代码之家  ›  专栏  ›  技术社区  ›  angelcervera

在sparksql中处理具有循环引用的模型?

  •  0
  • angelcervera  · 技术社区  · 6 年前

    Scala/Spark SQL 2.2.1版

    假设这是最初的模型方法,当然,它不起作用(请记住,真正的模型有几十个属性):

    case class Branch(id: Int, branches: List[Branch] = List.empty)
    case class Tree(id: Int, branches: List[Branch])
    
    val trees = Seq(Tree(1, List(Branch(2, List.empty), Branch(3, List(Branch(4, List.empty))))))
    
    val ds = spark.createDataset(trees)
    ds.show
    

    这就是它抛出的错误:

    java.lang.UnsupportedOperationException: cannot have circular references in class, but got the circular reference of class Branch
    

    我们的最高等级是5级 . 因此,作为一种解决方法,我认为:

    case class BranchLevel5(id: Int)
    case class BranchLevel4(id: Int, branches: List[BranchLevel5] = List.empty)
    case class BranchLevel3(id: Int, branches: List[BranchLevel4] = List.empty)
    case class BranchLevel2(id: Int, branches: List[BranchLevel3] = List.empty)
    case class BranchLevel1(id: Int, branches: List[BranchLevel2] = List.empty)
    case class Tree(id: Int, branches: List[BranchLevel1])
    

    当然,这是有效的。但这一点也不优雅,您可以想象实现过程中的痛苦(可读性、耦合、维护、可用性、代码复制等)
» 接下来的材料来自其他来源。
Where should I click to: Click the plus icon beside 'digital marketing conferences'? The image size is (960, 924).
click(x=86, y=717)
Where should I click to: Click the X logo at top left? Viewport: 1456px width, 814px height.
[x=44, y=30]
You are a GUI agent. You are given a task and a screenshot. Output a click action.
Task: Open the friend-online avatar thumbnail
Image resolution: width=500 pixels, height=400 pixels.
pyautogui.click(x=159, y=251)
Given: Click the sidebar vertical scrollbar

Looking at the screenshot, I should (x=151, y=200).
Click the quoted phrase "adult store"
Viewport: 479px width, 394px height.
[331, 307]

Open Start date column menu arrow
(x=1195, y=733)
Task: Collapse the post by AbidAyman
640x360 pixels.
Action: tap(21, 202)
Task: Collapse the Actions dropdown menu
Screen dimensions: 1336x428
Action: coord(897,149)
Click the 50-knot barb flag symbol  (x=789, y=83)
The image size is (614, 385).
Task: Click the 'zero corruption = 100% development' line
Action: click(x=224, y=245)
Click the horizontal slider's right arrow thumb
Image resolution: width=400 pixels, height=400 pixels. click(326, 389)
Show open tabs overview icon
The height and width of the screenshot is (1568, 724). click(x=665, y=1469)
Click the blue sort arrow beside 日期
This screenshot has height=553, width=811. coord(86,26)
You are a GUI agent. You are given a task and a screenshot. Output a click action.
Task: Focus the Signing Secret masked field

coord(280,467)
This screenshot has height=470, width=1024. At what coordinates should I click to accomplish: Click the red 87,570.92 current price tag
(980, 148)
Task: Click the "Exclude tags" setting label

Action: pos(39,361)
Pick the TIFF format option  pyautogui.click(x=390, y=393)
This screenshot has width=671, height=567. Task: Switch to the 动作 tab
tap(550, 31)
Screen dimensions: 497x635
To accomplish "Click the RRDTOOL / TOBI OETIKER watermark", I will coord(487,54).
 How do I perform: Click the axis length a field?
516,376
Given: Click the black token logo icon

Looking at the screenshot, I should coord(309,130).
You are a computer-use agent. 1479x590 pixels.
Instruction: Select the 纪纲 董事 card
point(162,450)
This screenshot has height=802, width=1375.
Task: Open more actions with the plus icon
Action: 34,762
    所以问题是, 如何处理模型中循环引用的情况?

    1 回复  |  直到 6 年前
        1
  •  0
  •   Worakarn Isaratham    6 年前

    如果您对使用私有API还满意,那么我发现了一种有效的方法:将整个自引用结构视为用户定义的类型。我遵循这个答案: https://stackoverflow.com/a/51957666/1823254 .

    package org.apache.spark.custom.udts // we're calling some private API so need to be under 'org.apache.spark'
    
    import java.io._
    import org.apache.spark.sql.types.{DataType, UDTRegistration, UserDefinedType}
    
    class BranchUDT extends UserDefinedType[Branch] {
    
      override def sqlType: DataType = org.apache.spark.sql.types.BinaryType
      override def serialize(obj: Branch): Any = {
        val bos = new ByteArrayOutputStream()
        val oos = new ObjectOutputStream(bos)
        oos.writeObject(obj)
        bos.toByteArray
      }
      override def deserialize(datum: Any): Branch = {
        val bis = new ByteArrayInputStream(datum.asInstanceOf[Array[Byte]])
        val ois = new ObjectInputStream(bis)
        val obj = ois.readObject()
        obj.asInstanceOf[Branch]
      }
    
      override def userClass: Class[Branch] = classOf[Branch]
    }
    
    object BranchUDT {
      def register() = UDTRegistration.register(classOf[Branch].getName, classOf[BranchUDT].getName)
    }
    

    BranchUDT.register()
    val trees = Seq(Tree(1, List(Branch(2, List.empty), Branch(3, List(Branch(4, List.empty))))))
    
    val ds = spark.createDataset(trees)
    ds.show(false)
    
    //+---+----------------------------------------------------+
    //|id |branches                                            |
    //+---+----------------------------------------------------+
    //|1  |[Branch(2,List()), Branch(3,List(Branch(4,List())))]|
    //+---+----------------------------------------------------+